Continue the neural network notebook on classifying MNIST handwritten digits from the point where it stops.

*Text*.
• • • • •

{
 "cells": [
  {
   "cell_type": "markdown",
   "metadata": {},
   "source": [
    "# Neural Networks - Excercise#\n",
    "\n",
    "Neural networks are a very versatile and popular class of algorithms that can be used for regression tasks and classification.\n",
    "\n",
    "In this tutorial, we want to use it to classify again hand-written digits from the MNIST dataset. This MNIST dataset is often called the \"Hello World\" of machine learning.\n",
    "\n",
    "![The mnist images](images/neural-network.png)\n",
    "\n",
    "The idea is, to train a neural network on a large data set of digit images. This network should then be used to predict other test images. The aim of this exercise is:\n",
    " 1. Implement and check the cost function of the Neural Network\n",
    " 2. Classify images from a test data set and compute the accuracy.\n",
    " 3. Figure out, how test set accuracy and training set accuracy depend on the number of samples.\n",
    " 4. Try to improve the accuracy by changing the number of neurons in the hidden layer or by changing the regularization."
   ]
  },
  {
   "cell_type": "markdown",
   "metadata": {},
   "source": [
    "## Loading the data ##\n",
    "\n",
    "Lets download the MNIST dataset"
   ]
  },
  {
   "cell_type": "code",
   "execution_count": null,
   "metadata": {},
   "outputs": [],
   "source": [
    "from __future__ import print_function\n",
    "import mnist\n",
    "\n",
    "imgs_train = mnist.train_images()\n",
    "y_train = mnist.train_labels()\n",
    "imgs_test = mnist.test_images()\n",
    "y_test = mnist.test_labels()\n",
    "\n",
    "print(imgs_train.shape)\n",
    "print(imgs_test.shape)"

• • • • •

*Given information*.
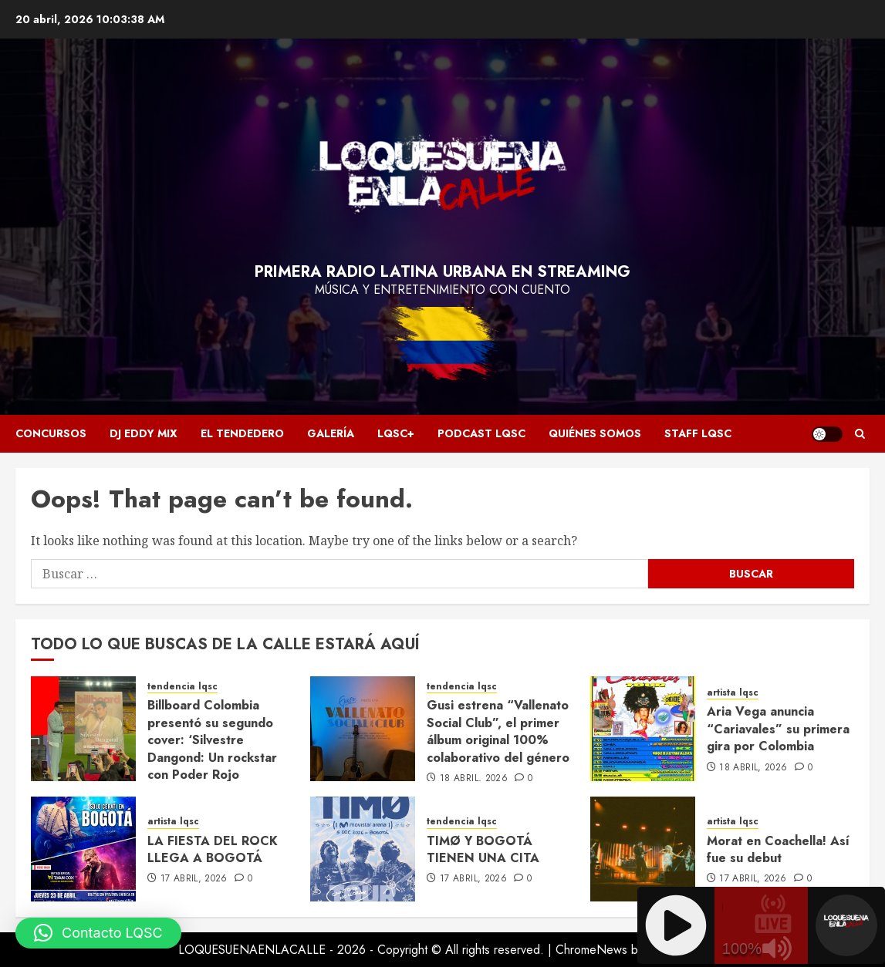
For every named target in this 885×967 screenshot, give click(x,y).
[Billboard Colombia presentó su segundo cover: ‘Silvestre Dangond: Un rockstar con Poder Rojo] (83, 728)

• • • • •

*Result*.
   ]
  },
  {
   "cell_type": "code",
   "execution_count": null,
   "metadata": {},
   "outputs": [],
   "source": [
    "import matplotlib\n",
    "import numpy as np\n",
    "import matplotlib.pyplot as plt\n",
    "%matplotlib inline \n",
    "fig, axes = plt.subplots(1, 8)\n",
    "fig.set_size_inches(18, 8)\n",
    "\n",
    "# show the first 8 images of the test set\n",
    "for i in range(0, 8):\n",
    "    ax = axes[i]\n",
    "    ax.imshow(imgs_train[i, :, :], cmap='gray');"
   ]
  },
  {
   "cell_type": "markdown",
   "metadata": {},
   "source": [
    "## Data normalization and preparation ##\n",
    "\n",
    "As in the previous exercise, the data have to be normalized."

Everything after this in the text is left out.